Nach und nach dringen in den einzelnen Figuren der Rechthaber durch, das Tier, das Ungeheuer. Die Bacon-Figur, wenn man so will, denn ein Bildband von Bacon liegt auf dem Teetisch. Zuerst geht es um die Söhne. Der eine war Führer einer Gang. Das springt auf die Väter über, denn Longstreet war das auch mal. Das Thema zentriert sich immer mehr auf die beiden Ehepaare selbst.

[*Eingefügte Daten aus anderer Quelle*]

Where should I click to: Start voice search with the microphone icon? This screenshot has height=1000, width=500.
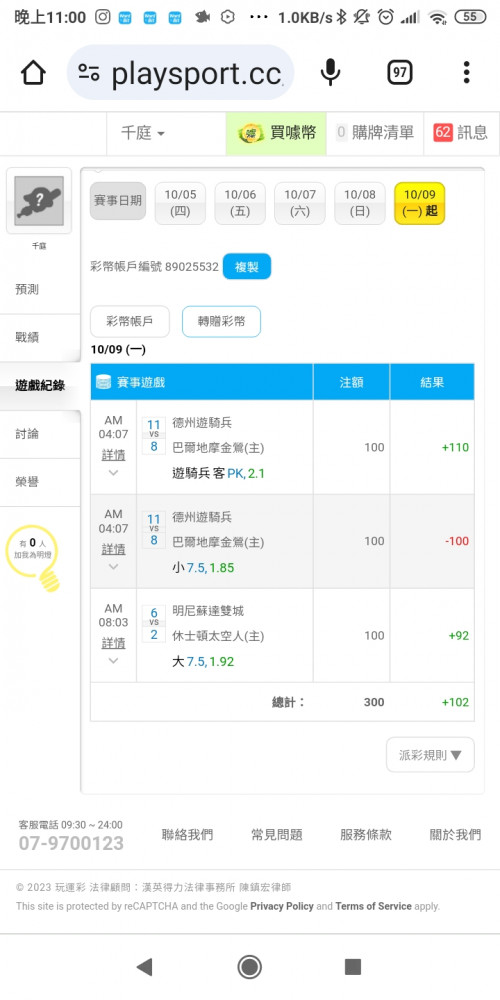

Es gibt Auseinandersetzungen innerhalb der Paare und zwischen ihnen. Nach dem Kaffee geht man zum Whisky über, Cigarren werden in der Nichtraucherwohnung angeboten. Anfangs gab es Apfel-Birnen-Kuchen und die Frage nach dem Rezept. Erst gibt es Streit über die Kinder, der eine sei ein „Snitch“. Es schaukelt sich weiter hoch über eine Übelkeit von Nancy, darauf gibts eine warme Kola, weil keine im Kühlschrank war, was wiederum Anlass gibt für eine gehässige Bemerkung von Penelope ihrem Mann gegenüber. Dann erbricht vollkommen unvermittelt Penelope und directemang auf den Kokoschka, den Bildband. (Da tut es bestimmt mehr weh als auf dem Bacon). Das setzt eine große Diskussion und anschließend eine Reinigungsaktion in Gang. Mit Föhn und Kölnisch Wasser und auch ein Bügeleisen wird ins Gespräch gebracht. Immer wieder verabschieden sich die Cowens, um sich gleich wieder an den Longstreets festzuhakeln.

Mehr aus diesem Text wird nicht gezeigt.